Buns poussa les gaz à fond et actionna ses fusées arrière. L’Eagle fit un bond de cheval éperonné en accélérant à travers Mach 1 en quelques secondes. Elle tira sur le manche à balai et le chasseur monta à un angle de quarante-cinq degrés en accélérant toujours dans le ciel assombri. Elle ne regarda pas dehors. Ses yeux étaient rivés sur ses jauges ; le chasseur devait conserver un profil de vol particulier pendant les deux minutes suivantes. Alors que l’Eagle fonçait dans le ciel, l’aiguille de l’altimètre tournait autour de son cadran. Quinze mille mètres, dix-huit mille mètres. Vingt mille... Vingt-cinq mille mètres. Des étoiles étaient maintenant visibles dans le ciel presque noir, mais Nakamura ne les voyait pas.

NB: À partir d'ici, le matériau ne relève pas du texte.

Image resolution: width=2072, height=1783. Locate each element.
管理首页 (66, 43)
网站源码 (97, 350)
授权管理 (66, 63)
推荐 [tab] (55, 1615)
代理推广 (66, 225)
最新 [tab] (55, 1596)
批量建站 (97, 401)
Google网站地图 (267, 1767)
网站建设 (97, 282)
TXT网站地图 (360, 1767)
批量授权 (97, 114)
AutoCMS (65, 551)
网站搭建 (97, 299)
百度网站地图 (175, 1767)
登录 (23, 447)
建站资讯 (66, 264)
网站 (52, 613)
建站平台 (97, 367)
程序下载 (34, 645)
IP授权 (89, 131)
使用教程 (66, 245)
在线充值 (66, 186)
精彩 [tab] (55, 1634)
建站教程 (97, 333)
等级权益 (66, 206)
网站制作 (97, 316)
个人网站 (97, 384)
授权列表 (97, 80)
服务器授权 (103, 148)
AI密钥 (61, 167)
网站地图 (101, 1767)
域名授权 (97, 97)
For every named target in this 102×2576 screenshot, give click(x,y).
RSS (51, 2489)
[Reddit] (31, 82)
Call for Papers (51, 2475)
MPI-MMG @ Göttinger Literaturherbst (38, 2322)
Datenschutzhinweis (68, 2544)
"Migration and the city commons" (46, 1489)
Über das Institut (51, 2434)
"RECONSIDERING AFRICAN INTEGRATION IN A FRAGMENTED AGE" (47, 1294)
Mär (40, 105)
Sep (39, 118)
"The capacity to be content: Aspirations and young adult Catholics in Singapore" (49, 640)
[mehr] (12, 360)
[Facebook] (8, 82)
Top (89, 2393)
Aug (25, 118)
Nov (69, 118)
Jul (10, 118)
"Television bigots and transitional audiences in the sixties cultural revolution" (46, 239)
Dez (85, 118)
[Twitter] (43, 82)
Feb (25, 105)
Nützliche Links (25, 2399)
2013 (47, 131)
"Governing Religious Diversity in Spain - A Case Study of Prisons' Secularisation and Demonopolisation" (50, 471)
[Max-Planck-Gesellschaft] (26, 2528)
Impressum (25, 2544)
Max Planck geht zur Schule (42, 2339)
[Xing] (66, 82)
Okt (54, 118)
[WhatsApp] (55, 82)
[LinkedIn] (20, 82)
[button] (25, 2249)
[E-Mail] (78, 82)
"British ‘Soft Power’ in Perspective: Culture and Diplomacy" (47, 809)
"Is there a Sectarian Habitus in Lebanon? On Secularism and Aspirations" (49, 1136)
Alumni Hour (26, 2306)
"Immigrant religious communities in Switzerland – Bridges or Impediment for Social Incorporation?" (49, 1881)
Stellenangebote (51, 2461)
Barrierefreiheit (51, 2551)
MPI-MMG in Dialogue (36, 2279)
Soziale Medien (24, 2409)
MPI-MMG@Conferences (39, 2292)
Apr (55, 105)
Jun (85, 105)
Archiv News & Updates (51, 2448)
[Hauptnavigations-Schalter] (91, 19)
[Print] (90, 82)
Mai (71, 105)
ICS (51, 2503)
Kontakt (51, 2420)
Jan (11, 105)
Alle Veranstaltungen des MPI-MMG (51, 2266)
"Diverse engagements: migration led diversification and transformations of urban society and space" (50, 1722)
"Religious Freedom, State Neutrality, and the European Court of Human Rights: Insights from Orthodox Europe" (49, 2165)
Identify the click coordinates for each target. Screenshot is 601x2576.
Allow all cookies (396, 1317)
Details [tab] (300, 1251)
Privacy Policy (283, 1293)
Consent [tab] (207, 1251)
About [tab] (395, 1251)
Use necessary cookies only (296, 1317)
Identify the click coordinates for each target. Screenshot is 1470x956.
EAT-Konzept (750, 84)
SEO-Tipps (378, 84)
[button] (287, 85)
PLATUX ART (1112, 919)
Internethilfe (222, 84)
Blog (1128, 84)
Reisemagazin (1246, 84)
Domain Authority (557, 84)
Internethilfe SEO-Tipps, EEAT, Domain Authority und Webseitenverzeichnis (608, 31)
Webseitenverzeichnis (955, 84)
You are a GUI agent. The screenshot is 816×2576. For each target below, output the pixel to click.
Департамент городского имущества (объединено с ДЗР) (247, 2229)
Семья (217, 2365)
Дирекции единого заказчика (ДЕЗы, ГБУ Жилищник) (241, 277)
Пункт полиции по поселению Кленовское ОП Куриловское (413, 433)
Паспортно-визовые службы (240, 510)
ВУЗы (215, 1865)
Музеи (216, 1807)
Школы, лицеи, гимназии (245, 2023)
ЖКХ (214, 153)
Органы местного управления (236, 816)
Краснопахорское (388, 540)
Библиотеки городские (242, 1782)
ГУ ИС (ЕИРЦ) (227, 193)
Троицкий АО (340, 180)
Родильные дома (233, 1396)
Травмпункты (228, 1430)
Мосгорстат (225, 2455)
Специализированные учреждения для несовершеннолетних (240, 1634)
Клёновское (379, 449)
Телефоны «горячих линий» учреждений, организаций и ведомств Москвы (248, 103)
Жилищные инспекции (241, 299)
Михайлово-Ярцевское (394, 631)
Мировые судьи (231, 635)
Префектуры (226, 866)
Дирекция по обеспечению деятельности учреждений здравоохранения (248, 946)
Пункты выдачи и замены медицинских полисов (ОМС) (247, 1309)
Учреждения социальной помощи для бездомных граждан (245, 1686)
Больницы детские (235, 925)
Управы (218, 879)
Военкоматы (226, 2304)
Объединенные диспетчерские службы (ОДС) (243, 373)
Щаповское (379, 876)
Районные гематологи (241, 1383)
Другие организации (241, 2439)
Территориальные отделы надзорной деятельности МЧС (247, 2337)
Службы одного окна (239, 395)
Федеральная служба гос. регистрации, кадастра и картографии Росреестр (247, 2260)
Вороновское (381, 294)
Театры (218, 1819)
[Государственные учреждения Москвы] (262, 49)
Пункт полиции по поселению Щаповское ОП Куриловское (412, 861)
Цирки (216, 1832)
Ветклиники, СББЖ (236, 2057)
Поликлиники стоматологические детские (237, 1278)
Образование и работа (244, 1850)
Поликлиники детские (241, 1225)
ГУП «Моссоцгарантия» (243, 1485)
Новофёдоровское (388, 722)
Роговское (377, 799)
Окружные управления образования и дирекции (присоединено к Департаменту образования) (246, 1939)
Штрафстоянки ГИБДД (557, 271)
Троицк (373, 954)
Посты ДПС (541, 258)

— Allez, bébé, trouve ce salopard, pensa-t-elle tout haut.

Sous l’appareil, le missible ASAT activa sa tête chercheuse, guettant dans les airs la signature infrarouge du satellite soviétique. Un voyant clignota sur le tableau de bord de Buns.

— Mon arme cherche ! Je répète, mon arme cherche ! La séquence d’auto-lancement est activée. Altitude vingt-huit mille six cent soixante-dix mètres et... Lancement ! Lancement !

Elle sentit son appareil sursauter quand le lourd missile se décrocha ; aussitôt, elle se mit en perte de vitesse et rabattit le manche pour amorcer un looping. Elle vérifia son carburant. La montée sur les fusées arrière avait presque vidé ses réservoirs, mais elle avait de quoi regagner Langley sans se ravitailler encore une fois. Elle volait déjà vers la base quand elle s’aperçut qu’elle n’avait pas vu le missile. Peu importait. Elle vira vers l’ouest et laissa l’Eagle perdre de l’altitude pour une longue descente en diagonale qui se terminerait à Langley.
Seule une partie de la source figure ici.